* **Письменное задание A**
Ответьте по тексту о фильмах:
(i) Какому режиссеру досталась глава о возрождении Самого Того Кого Нельзя Называть?
(ii) Какие два актера названы исполнителями роли Дамблдора?
(iii) Кто сыграл Локхарта?
* **Письменное задание B**
Подхватите текст о фильмах и напишите его продолжение, которое начнется сразу после последнего предложения.

* **Предоставленный текст**
+ + +
Сомневаюсь, что сюда дочитали многие (вот что происходит, когда очень долго не пишешь в ЖЖ), но все же пара слов о фильмах. Я не знаю, как кто, я собственными глазами видела злобные отзывы о них в собственной же фленте, а я их нежно и искренне люблю. Я считаю, лучше сделать было бы крайне затруднительно. Я вижу, что те, кто ими занимался, любили оригинал. Я думаю, что распределение режиссерских обязанностей оказалось идеальным: Коламбус сделал две традиционные английские страшные сказки, Каурон создал магию, Ньюэлл взял на себя ответственность за одну из главнейших глав - возрождение Самого Того Кого Нельзя Называть, а Йейтс создал из всего это тот самый магический реализм, который так дорог моему сердце в последних книгах. Я люблю тот факт, что фильмы на сто процентов британские. Я люблю музыку. Я люблю разные краски в разных фильмах. Я люблю много чего. Но больше всего я люблю актеров. Молодых просто потому, что они, как и я, выросли на этой истории, а потому вложили в своих персонажей все. А "взрослых" за то, что не забеспокоились за свою репутацию, не посмотрели на свои послужные списки, не поморщились брезгливо, а согласились сняться в этом "детском" кино, и создали из него своей работой шедевр. И оба Дамблдора, Ричард Харрис и Майкл Гэмбон, такие разные и такие правильные для своих фильмов. И великолепная Мэгги Смит. И мой обожаемый Гари Олдман. И еще один обожаемый мною, Дэвид Тьюлис. И невероятная Имельда Стонтон. И мастерица комедии Эмма Томпсон. И более реальный Хагрид чем сам Хагрид Робби Колтрейн. И шедевральный Локхарт в исполнении Кеннета Браны. И Брендан Глисон в двойной инкарнации, хоть и одном гриме. И потрясающий Роберт Харди-Фадж. И семейство Джули Уолтерс и Марка Уильямса. И, конечно, самый малфоистый из всех Малфоев Джейсон Айзекс, еврейские корни которого в данном конкретном случае радуют меня просто неприлично, гыгыг. А когда я увидела в пятом фильме, что Беллатрикс будет играть божественная Хэлена, помню, я взвыла от счастья. Азкабан разлетается на куски, Пожиратели сбегают, весь кинотеатр замер в ужасе, а Нэл визжит от счастья. И еще все те, кого я забыла, но кого помянуть совершенно и обязательно стоило, а о Рикмане и Файнсе я уже все сказала. Я просто очень искренне и очень сильно рада, что британская актерская братия высшего звена не побоялась и подарила нам столько потрясающих ролей. Ведь это для молодняка такой же прямой путь к хорошему кино, как сам Поттер - к хорошим книгам.
+ + +
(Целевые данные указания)
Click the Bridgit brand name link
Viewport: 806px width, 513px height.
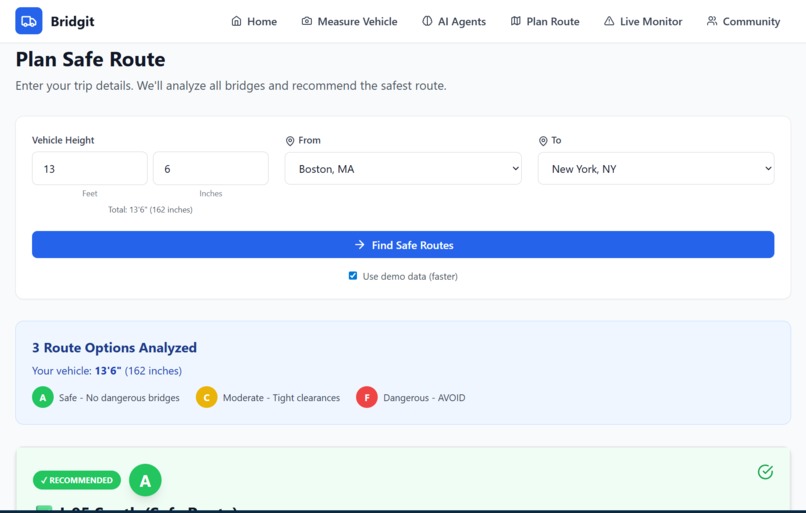tap(72, 22)
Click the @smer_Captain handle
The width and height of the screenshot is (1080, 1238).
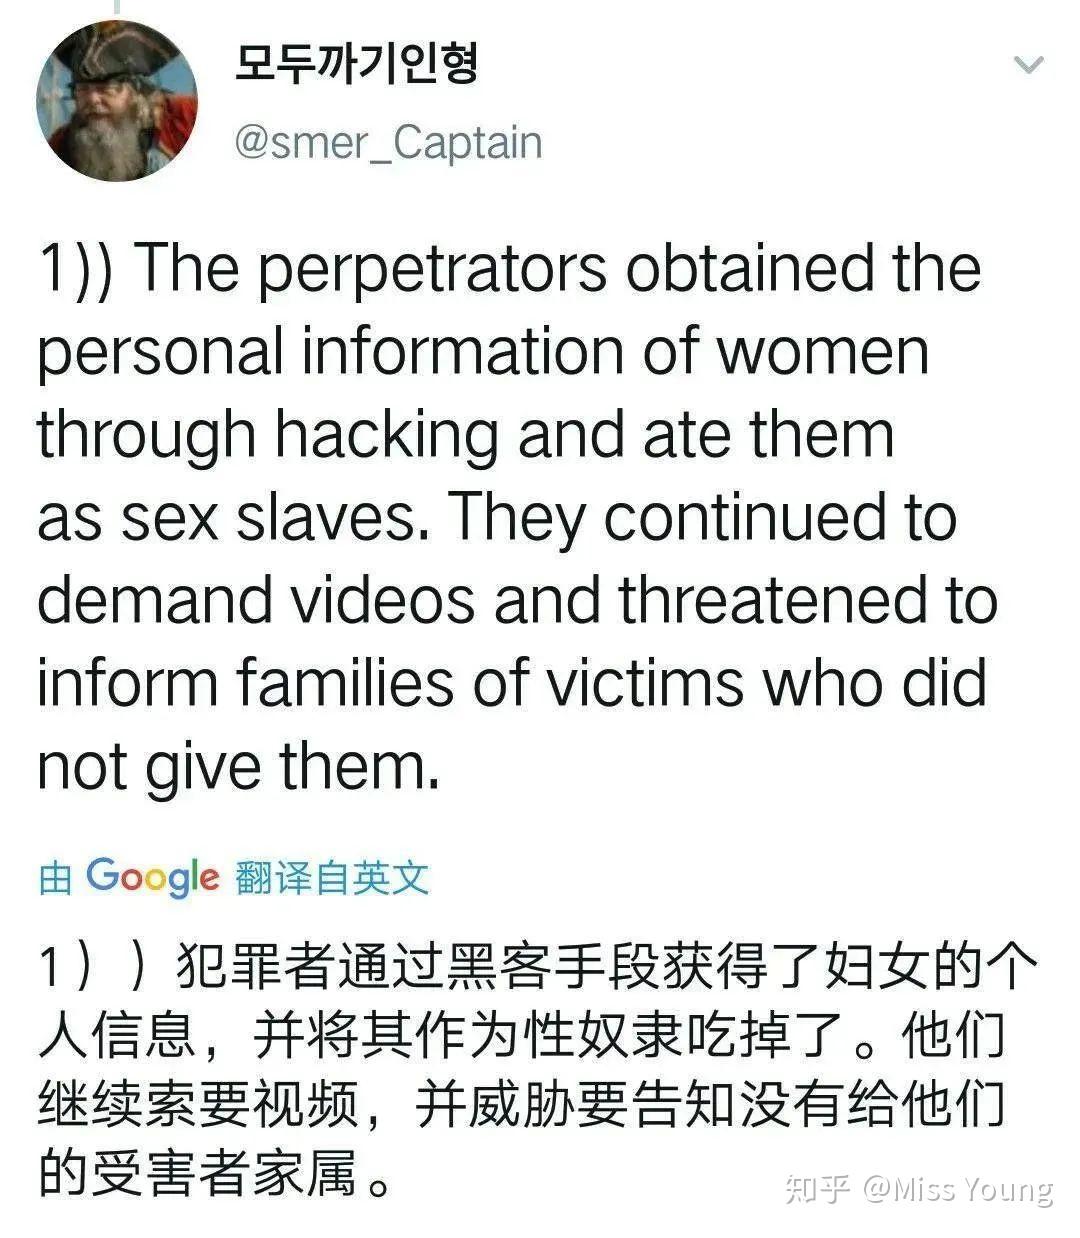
+ + +
* **Ожидаемый ответ A**
(i) Ньюэллу.
(ii) Ричард Харрис и Майкл Гэмбон.
(iii) Кеннет Брана.

* **Ожидаемый ответ B**
И ведь надо же такому, однако, случиться, что самой моей любой сценой их всех восьми фильмов внезапно стала та, в которой нет ни одного актера. Боюсь, это сказывается любовь к Тиму Бертону.
Последнее, что мну имеет рассказать, это маленькая история про Драко Малфоя. Я помню те времена, когда Драко ненавидили все. Это были времена-до-фильмов. Как щас помню: первые полторы секунды юного Тома Фелтона на экране в первом фильме, и восприятие персонажа львиной долей женской половины зрителей изменилось раз и навсегда. И вот, помню, сидим мы с подружкой, две шмакодявки лет по 11, смотрим и с умным видом, цокая языками и прищелкивая пальцами, сходимся на тезисе "попомни мое слово, этот вырастет секс-символом". Не думаю, что мы понимали тогда вообще, шо це таке. Но были мы не так уж и неправы, хехе. Когда Малфоя не играет.

Для последних из могикан, пробравшихся сюда сквозь бурю моего сознания, бонус в виде фотографии аффтара в поттеровском прикиде. Нет, это не специально и даже не осознанно, я просто вообще так хожу. И если бы не Ри, я бы так и не поняла, почему люди иногда провожают меня странными взглядами, хехе. Хотя мне все еще кажется более вероятным, что их напрягает фашистский крой плаща...

Трактат о Гарри Поттере. Половина первая.
Sep. 23rd, 2013 05:30 pmDumbledore beamed at him, and his voice sounded loud and strong in Harry's ears even though the bright mist was descending again, obscuring his figure.
"Of course it is happening inside your head, Harry, but why on earth should that mean that it is not real?"
Мне было девять, когда я впервые начала читать про очкарика. Тогда у нас об этой книге, тогда еще одной-единственной, не знал вообще никто. Никаких переводов не было и в помине. Оригинал же можно было купить только в одном магазине в Киеве за бешеные деньги, 45 долларов. В то время на 45 долларов в Киеве можно было прожить месяц. Это были сумасшедшие деньги. Но у меня на курсах английского языка была невероятная учительница. "Мне все равно, как вы купите эти книги, хоть одну на всех. Но вы ее купите," сказала она нашим родителям. Как заставить детей семи-десяти лет читать на чужом языке в обнимку со словарем? Только если дать им Гарри Поттера, еще не переведенного на их родной язык. Мы спятили с этой книжки. Мы просиживали сутками над словарем, желая понять каждое слово. Это было настолько непохоже на все, что украинский школьник мог найти в школьной программе или библиотеке родителей, что нам было жалко упустить даже самую несущественную деталь. Так я выучила английский.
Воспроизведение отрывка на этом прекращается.